This is a known problem with Windows which can occur if the initial installation was
aborted or interrupted for some reason. See this for a possible solution:
Windows Installer CleanUp Utility
Q: Error message: Unable to use the database at .... Would you like to open a saved backup copy of your database?
A: This indicates that SoapMaker cannot find the database file in the expected location, or the file has been corrupted. If you have a backup copy, click YES and browse to find that copy.

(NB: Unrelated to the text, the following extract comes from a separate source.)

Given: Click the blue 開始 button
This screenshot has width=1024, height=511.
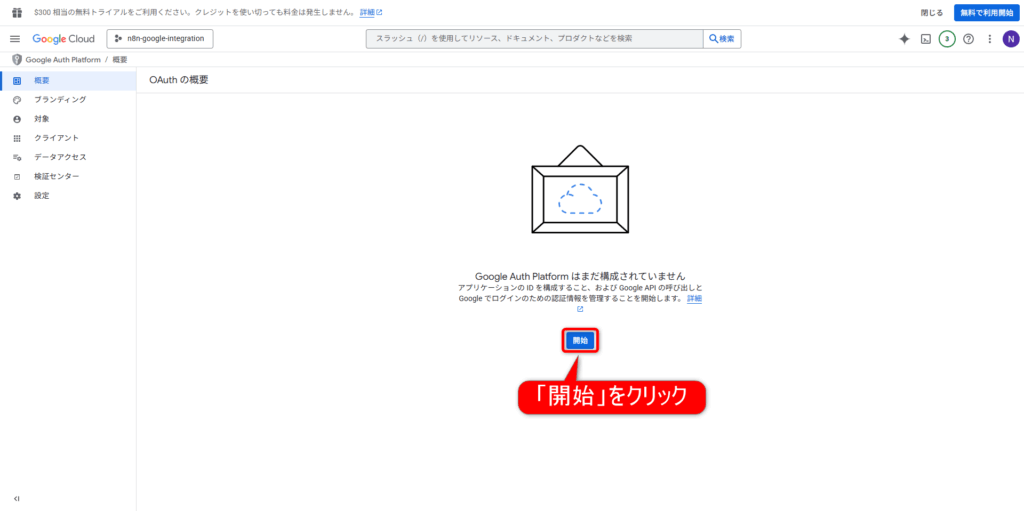Looking at the screenshot, I should pos(580,340).
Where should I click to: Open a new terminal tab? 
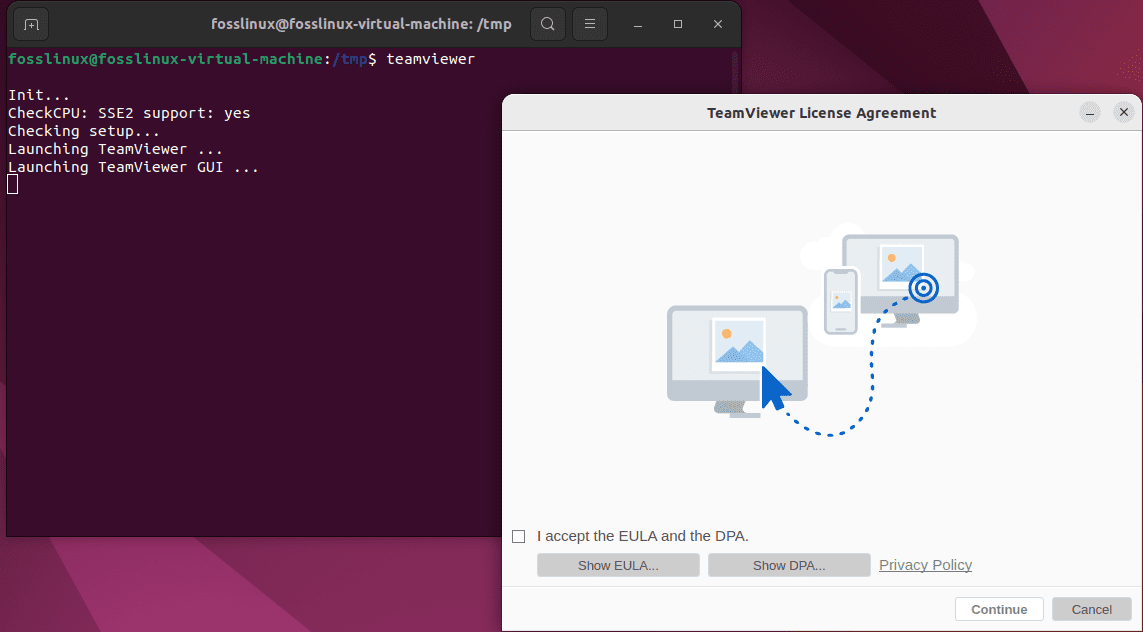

If you do not have a backup, you can restore the original sample database as follows: When SoapMaker asks if you would like to open a saved copy of your database, click YES, then browse to this location:
C:\Program Files (x86)\SoapMaker3\Sample Data\SM3Data.SDB
This will restore the sample database that originally comes with the program. Then you can start adding your own data.
Please make a backup copy regularly and save it on an external medium like a memory stick or writeable CD.
Q: How do I begin entering my own ingredients and costs?
Q: The program came with ingredients I use, but the costs are wrong. How can I correct them?
Q: How do I delete example ingredients I don't want?
In MySupplies you can delete any or all of the example Additive and Packaging ingredients that came with SoapMaker.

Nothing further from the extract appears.